New Disney World Visitor Tracking System Raises Privacy Concerns

Starting this spring, visitors to Disney World in Florida will be able to take part in a new program called MyMagic+ that allows them, via smart wristbands, to pay for purchases on the fly or reserve a spot in line for a ride. But is this coming at the expense of customer privacy?

The bands, which contain information — including credit card numbers — on embedded RFID chips, are being marketed to visitors as a remedy to gridlock and a way to speed up shopping and food-buying.

For Disney, it’s not just about selling more stuff by getting people through lines more quickly; it’s also about tracking everything from their purchases to their movements and interactions.

Writes the NY Times [via DigitalJournal]:

Did you buy a balloon? What attractions did you ride and when? Did you shake Goofy’s hand, but snub Snow White? If you fully use MyMagic+, databases will be watching, allowing Disney to refine its offerings and customize its marketing messages.

The Times gives the example of an encounter with Cinderella.
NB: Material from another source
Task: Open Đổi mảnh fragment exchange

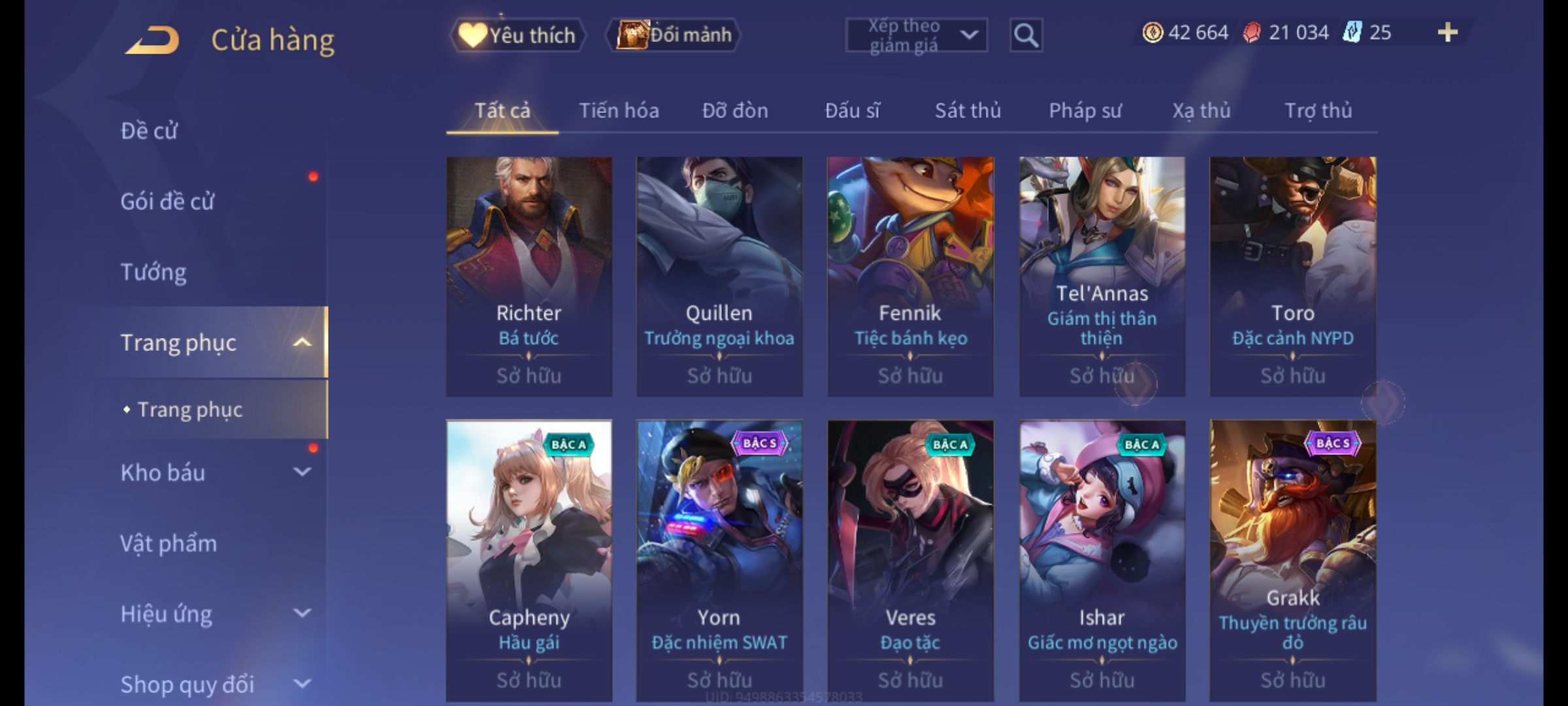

Currently, the woman dressed up as the character probably has no idea what your name is or if it’s your birthday. But the MyMagic+ system would be able to instantly tell her that your name is Chris and it’s your 37th birthday and you need a hug… maybe not that last part, but you get the idea.
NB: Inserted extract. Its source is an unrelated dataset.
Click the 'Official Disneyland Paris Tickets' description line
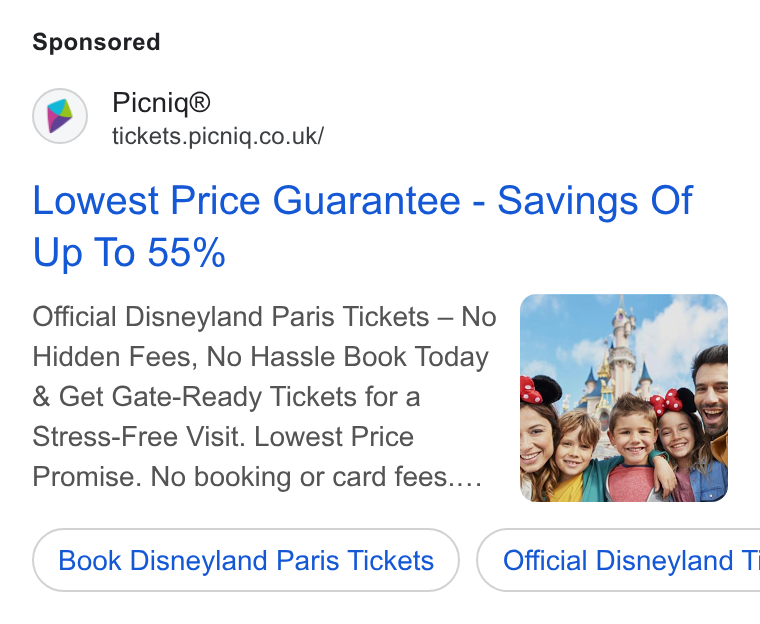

“We want to take experiences that are more passive and make them as interactive as possible — moving from, ‘Cool, look at that talking bird,’ to ‘Wow, amazing, that bird is talking directly to me,’ ” the chief creative executive for Walt Disney Imagineering explains.

Since this is both a new, and potentially controversial, program for the park, Disney is not requiring that visitors use the smart bands. Additionally, those who do opt in to MyMagic+ can go into an online interface and cherry-pick the info they want to share on their bands.
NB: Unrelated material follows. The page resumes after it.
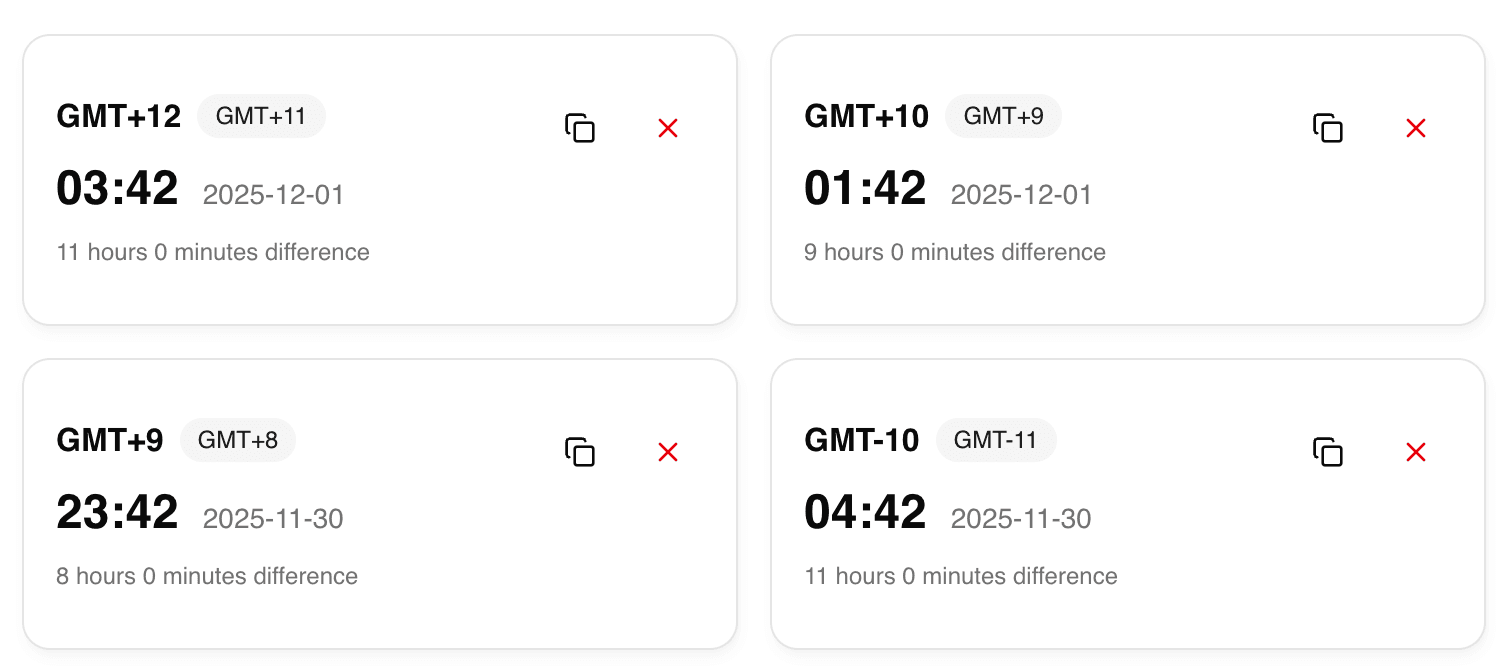Screen dimensions: 1504x668
Task: Copy the GMT+12 time card
Action: 580,128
However, reports the Times, even with the most restrictive settings activated for the bands, Disney will still be tracking and gathering information on users. Though the park says the bands contain no personally identifying information.

An obvious concern is what happens to lost or stolen bands. Disney tells the Times that guests can use a smartphone app to deactivate an errant band and that park employees will also be trained to turn them off. Furthermore, purchases of over $50 — which would encompass a lot of things at Disney World — will require a PIN to complete the transaction.